Where was Adam Smith educated?
Adam Smith received his elementary education at a two-room “burgh” school in Kirkcaldy, Scotland, before entering Glasgow College at age 14 in 1737. Graduating in 1740, Smith won a scholarship (the Snell Exhibition) to study at Balliol College, Oxford, which he attended for six years.
What was Adam Smith’s first job?
Returning to his home in Kirkcaldy, Scotland, in 1746 after six years of study at Oxford, Adam Smith cast about for suitable employment and through family connections received an opportunity to present a course of public lectures in Edinburgh on rhetoric and belles lettres.
What is Adam Smith best known for?
Much more is known about Adam Smith’s thought than about his life. He was the son by second marriage of Adam Smith, comptroller of customs at Kirkcaldy, a small (population 1,500) but thriving fishing village near Edinburgh, and Margaret Douglas, daughter of a substantial landowner. Of Smith’s childhood nothing is known other than that he received his elementary schooling in Kirkcaldy and that at the age of four years he was said to have been carried off by gypsies. Pursuit was mounted, and young Adam was abandoned by his captors. “He would have made, I fear, a poor gipsy,” commented the Scottish journalist John Rae (1845–1915), Smith’s principal biographer.

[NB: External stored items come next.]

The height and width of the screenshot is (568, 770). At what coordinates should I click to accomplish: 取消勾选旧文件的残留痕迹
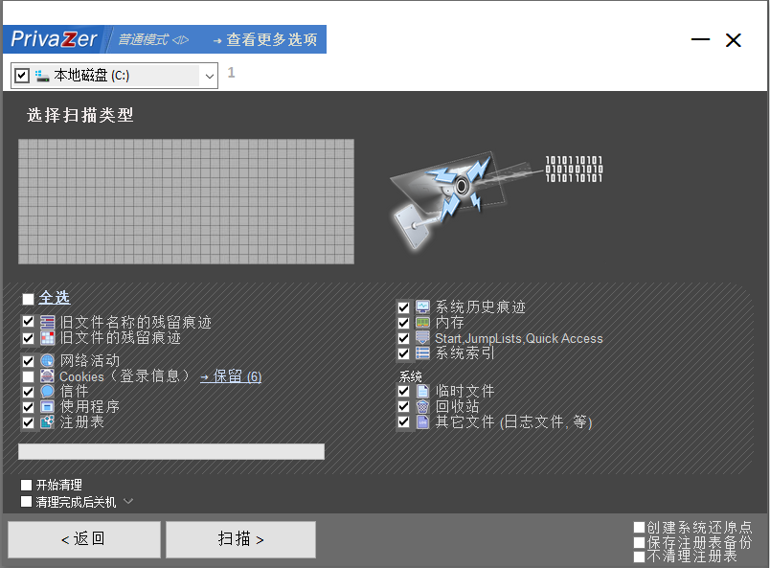point(28,338)
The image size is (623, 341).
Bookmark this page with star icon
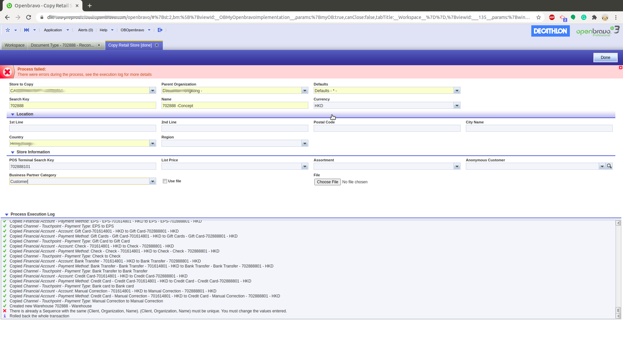(x=539, y=17)
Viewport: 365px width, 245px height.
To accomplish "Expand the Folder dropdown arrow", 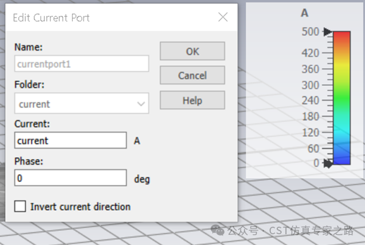I will click(x=141, y=104).
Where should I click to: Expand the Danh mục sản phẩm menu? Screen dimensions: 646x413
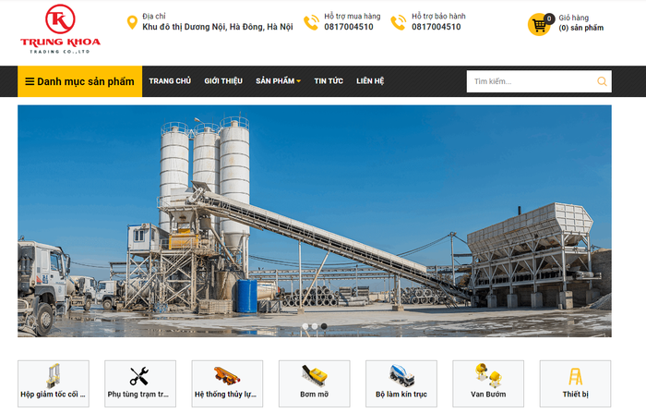click(80, 81)
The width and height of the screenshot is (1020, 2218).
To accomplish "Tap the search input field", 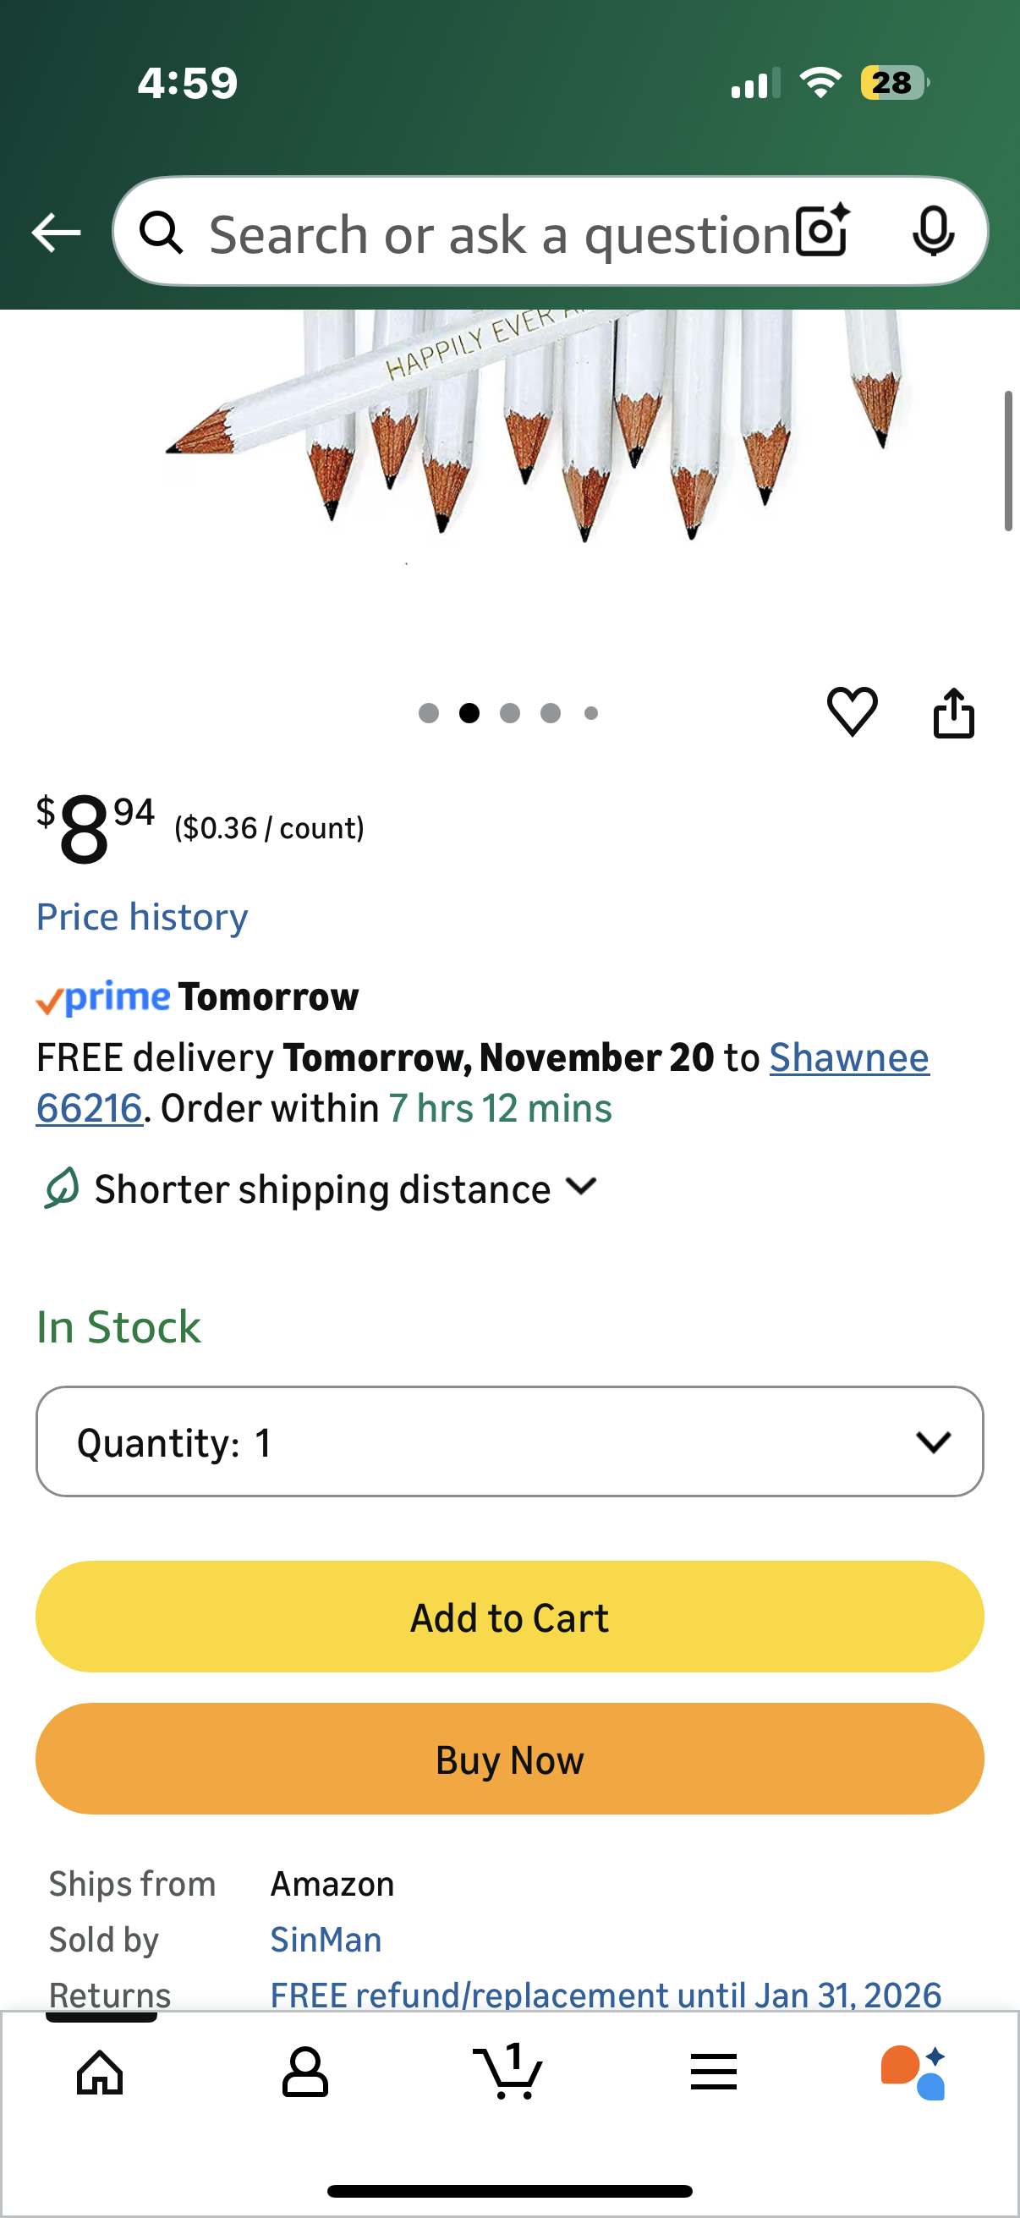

At the age of 14, in 1737, Smith entered the University of Glasgow, already remarkable as a centre of what was to become known as the Scottish Enlightenment. There he was deeply influenced by Francis Hutcheson, a famous professor of moral philosophy from whose economic and philosophical views he was later to diverge but whose magnetic character seems to have been a main shaping force in Smith’s development. Graduating in 1740, Smith won a scholarship (the Snell Exhibition) and traveled on horseback to Oxford, where he stayed at Balliol College. Compared with the stimulating atmosphere of Glasgow, Oxford was an educational desert. His years there were spent largely in self-education, from which Smith obtained a firm grasp of both classical and contemporary philosophy.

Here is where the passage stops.